The sentence also differs from a single life term in how it is expressed. The judgment uses fixed years and separates them by victim. Reports reviewed for this article did not provide a detailed parole calculation or state when, if ever, Nelson could become eligible for release consideration. It would therefore be inaccurate to assign a specific eligibility date. The confirmed point is that the court ordered two 80-year terms to be served back to back.

Nelson’s habitual-offender designation further shaped the sentencing framework. Such laws allow courts to impose enhanced penalties on people with specified prior felony histories. The reports about the Chester case did not identify Nelson’s earlier convictions or say how many were used to establish the designation. Without those records, no additional description of his criminal history can be confirmed from the sentencing coverage alone.

The original capital murder filings against both men also require context.

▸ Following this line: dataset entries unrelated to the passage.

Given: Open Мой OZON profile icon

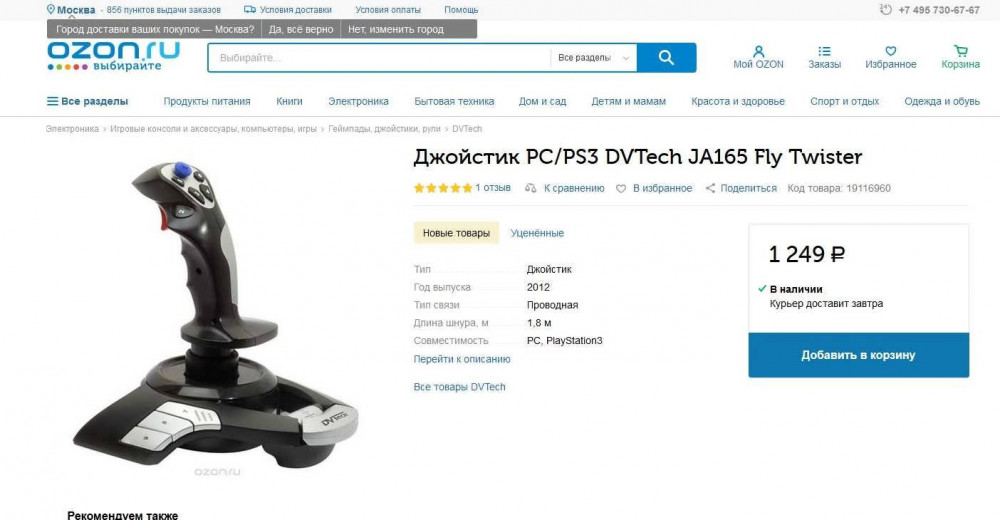Looking at the screenshot, I should pyautogui.click(x=758, y=51).
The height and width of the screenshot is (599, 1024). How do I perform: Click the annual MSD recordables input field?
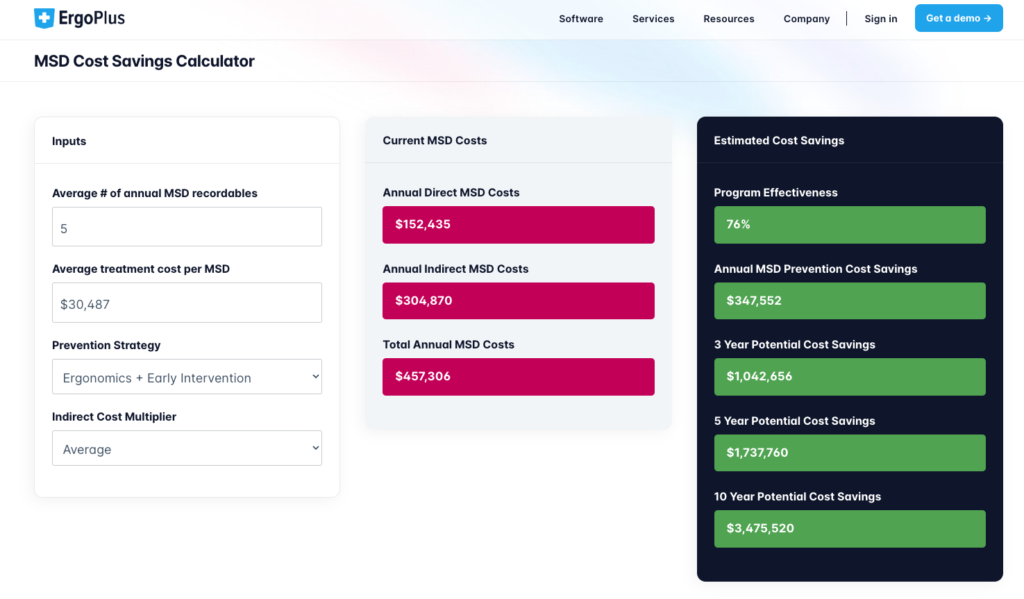pos(187,227)
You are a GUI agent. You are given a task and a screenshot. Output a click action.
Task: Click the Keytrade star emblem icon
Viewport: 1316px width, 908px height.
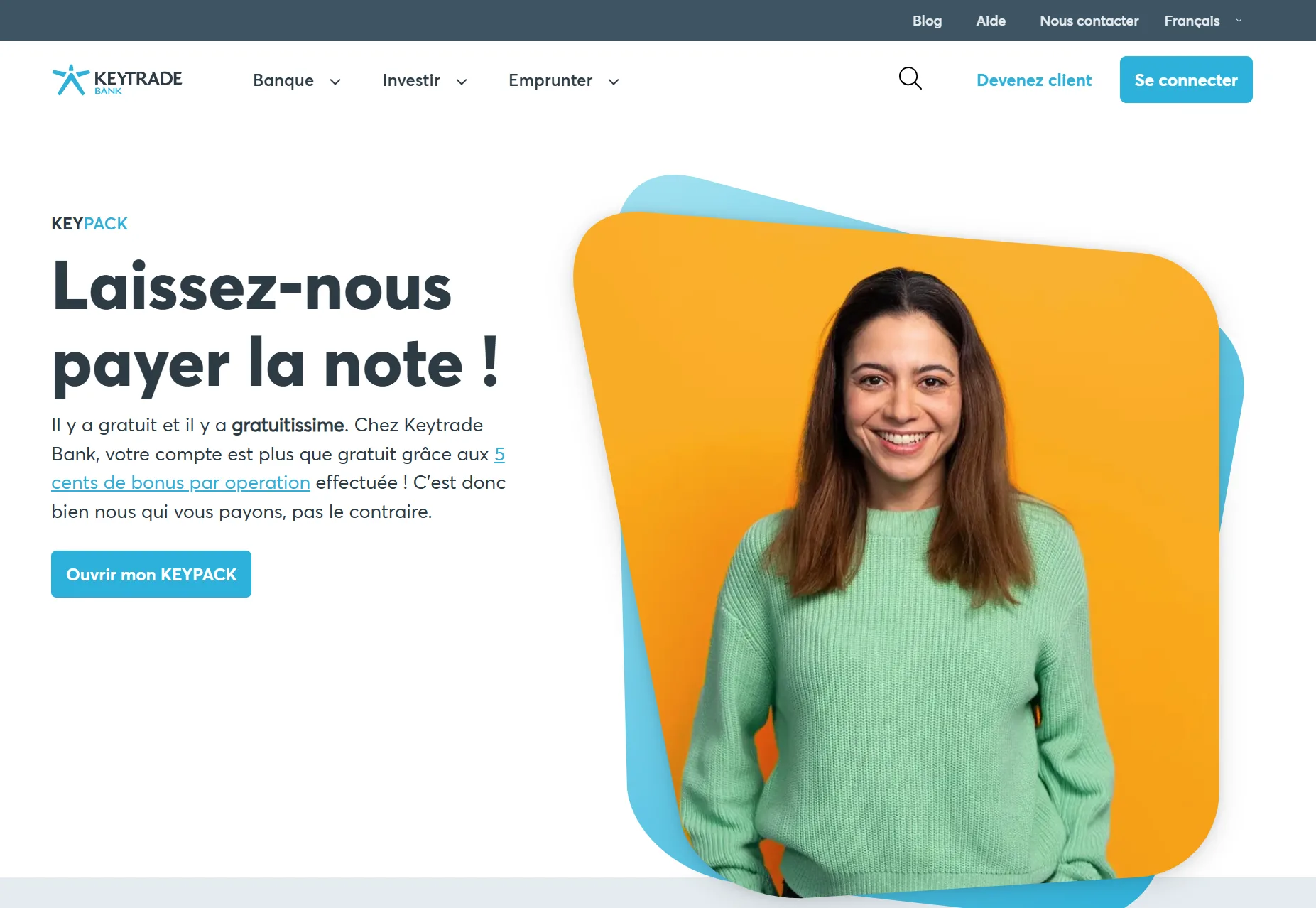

Initial charges reflect the prosecution’s theory at an early stage and are not themselves findings of guilt. Police had probable cause to arrest Nelson and Sterling, and both were held without bond. Their cases later developed in different directions as prosecutors evaluated the evidence and negotiated resolutions. Nelson admitted first-degree murder; Sterling did not admit homicide.

That distinction avoids treating presence, assistance and direct action as automatically equivalent. Investigators said Sterling acquired the gun, waited nearby and drove Nelson from the scene. Those are serious allegations, and his pleas resulted in two felony convictions and a 20-year sentence. But the final judgment does not say he fired at Collins or Shipp, nor does it establish through a murder plea that he intended for them to die.

The absence of a trial limits what the public learned about the state’s evidence. A trial might have included testimony from detectives, firearms specialists, medical examiners and people familiar with the alleged debt. It also might have revealed communications between the defendants and the victims or clarified how investigators recovered evidence. The plea process settled the cases without requiring those materials to be presented in a public courtroom.

Several factual questions consequently remain unanswered in the news accounts. The amount and origin of the debt have not been disclosed. The reports do not identify which relatives were directly obligated or explain the threatened consequences in detail. They also do not provide a complete account of the conversation inside the home immediately before Nelson fired.

What has been established is the legal result. Nelson accepted responsibility for two first-degree murders. The court punished each killing with an 80-year term and ordered the terms served consecutively. Sterling accepted responsibility for hindering apprehension and tampering with evidence and received 20 years. The combined total is 180 years, though each sentence rests on different crimes and a different degree of culpability.

Authorities arrested the men one day after the shootings at a residence in Uniontown. Investigators later returned to the Chester area to search for the weapon, and Perry said they were not looking for additional suspects. The final court reports likewise identify no unresolved prosecution involving another person.

The sentences close the main criminal proceedings, leaving Nelson to serve a term that is effectively a lifetime behind bars and Sterling to begin a two-decade term. For the court record, the central feature of Nelson’s punishment remains its two-part construction: 80 years for Collins, followed by 80 years for Shipp.

Author note: Last updated July 13, 2026.